Denormalizing the core of Playtomic
Yes, another post about optimization and MongoDB. I started this post in July, and I couldn’t find the time to finish this. I was optimizing something O:)
Our core product at Playtomic is what we call Matches. A match is an entity that represents when, where, and who plays a game. That is the date and time, the location, and the players.
That data structure is stored in a MongoDB collection. At the moment I am writing this, that collection stores 27M documents and takes 100GB of data, 32GB of disk, and 14GB of indexes. It’s one of the biggest collections that I have managed in a transactional system consumed online by thousands of users at the same time (we have 800k active users).
At Playtomic, there are two main types of users: players and clubs. Broadly speaking, players want to find people and book a court. Clubs want to manage their courts and occupancy.
Focusing on matches again, that collection is both consumed by players and clubs in several ways:
- Players looking for matches to join.
- Players checking their history.
- Players uploading results.
- Clubs checking their current schedule.
- Clubs checking their history.
This is a screenshot of what you can find on Playtomic’s application:
As you can imagine, there are many access patterns to that collection. For example, I can search matches that I can join filtered by
- club
- location (coordinates)
- my levels
- number of players
- court type (indoor vs outdoor, materials of the walls, …)
- gender of the players
And if I cannot join due to some restrictions, I can request to join and wait for the approval of the rest of the players. I don’t want to bore you, but as I said, there are too many ways to access the same data.
There is only one way to make those queries efficient: indexes. But indexes come with a cost:
- The more indexes you have, the slower the modifications are (insertion, update, or deletes).
- Those indexes must be in memory to be efficient: more indexes, more memory needed.
- As the collection grows, changing or creating indexes becomes a delicate matter: you must read the whole collection to create it. In a production system, that might entail problems if you are already overloaded.
Our product grew fast and in a slightly chaotic way. We had many indexes that covered the most common queries, but we could not have an index for every combination of parameters we allowed in our search. And thus, this happened:
In summary: we were dead. MongoDB had not enough resources to reply.
When we received many queries at the same that were not fully covered by our indexes… MongoDB suffered. Remind that our collection was 32GB on disk. If you want to read more about MongoDB Performance, I wrote a post about it in February.
We needed a fast solution that didn’t require completely reworking the API we were exposing. We realized something: the most complex patterns were always to find public matches in the near future. A public match means that everyone can see and search for those matches. Private matches are not searchable.
This was the idea: to denormalize that data into a new collection. The source of truth would still be the original collection. We would only have the data that we need to feed the indexes, the rest of the data is not there. We apologized to all the teachers that taught us the 3rd normal form at college and then we got our hands dirty.

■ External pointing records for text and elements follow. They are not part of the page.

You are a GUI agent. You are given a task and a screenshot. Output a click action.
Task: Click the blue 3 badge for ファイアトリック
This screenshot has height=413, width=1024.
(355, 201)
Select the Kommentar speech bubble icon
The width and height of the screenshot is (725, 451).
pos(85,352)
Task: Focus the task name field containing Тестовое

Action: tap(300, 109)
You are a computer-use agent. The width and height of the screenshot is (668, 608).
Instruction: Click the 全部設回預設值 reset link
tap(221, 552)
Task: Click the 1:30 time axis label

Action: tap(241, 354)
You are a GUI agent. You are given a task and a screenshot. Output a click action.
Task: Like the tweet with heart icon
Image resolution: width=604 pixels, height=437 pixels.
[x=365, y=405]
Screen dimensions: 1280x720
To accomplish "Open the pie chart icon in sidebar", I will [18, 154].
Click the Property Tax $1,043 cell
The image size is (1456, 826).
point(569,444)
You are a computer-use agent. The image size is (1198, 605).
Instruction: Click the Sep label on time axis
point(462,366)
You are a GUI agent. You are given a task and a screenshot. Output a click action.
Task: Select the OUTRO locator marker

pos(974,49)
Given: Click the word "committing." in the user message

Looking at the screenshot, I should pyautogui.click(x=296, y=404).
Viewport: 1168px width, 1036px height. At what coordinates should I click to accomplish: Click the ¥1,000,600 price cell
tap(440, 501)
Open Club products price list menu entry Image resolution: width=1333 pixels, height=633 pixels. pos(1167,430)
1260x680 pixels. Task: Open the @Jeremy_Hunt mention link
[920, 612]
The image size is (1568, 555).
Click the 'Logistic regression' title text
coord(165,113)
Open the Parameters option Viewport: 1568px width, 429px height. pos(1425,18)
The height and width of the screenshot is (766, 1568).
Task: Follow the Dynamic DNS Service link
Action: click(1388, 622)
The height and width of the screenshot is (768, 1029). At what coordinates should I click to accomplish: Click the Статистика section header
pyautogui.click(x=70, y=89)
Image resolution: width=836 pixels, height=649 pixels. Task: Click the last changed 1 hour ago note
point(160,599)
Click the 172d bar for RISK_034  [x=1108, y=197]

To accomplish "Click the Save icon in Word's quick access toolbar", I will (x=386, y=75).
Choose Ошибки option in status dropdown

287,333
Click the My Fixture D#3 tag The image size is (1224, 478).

Luckily all our platform was already event-driven, so we could update that denormalized collection via Kafka events. Data would expire using TTL indexes.
Our clubs generally allow opening public matches within 2-3 weeks. That means that we keep between 14 and 21 days of data. We allow players to upload their public matches, but their number is still below the number of matches that clubs manage.
To be sure that we are always returning the most recent data, we use the $lookup command to read at the final step the last version of the match in the original collection.
New collection: 7.7k documents, 5.30MB of data (!!), and 2.25MB on indexes.
I dont’t keep the screenshot of IOPS and Tickets Available after we made the change, or the reduced latency we experimented with in our API, but the improvement was huge.
Since then, this is how our Tickets Available chart looks: Still not 100% perfect, but much better than we were before!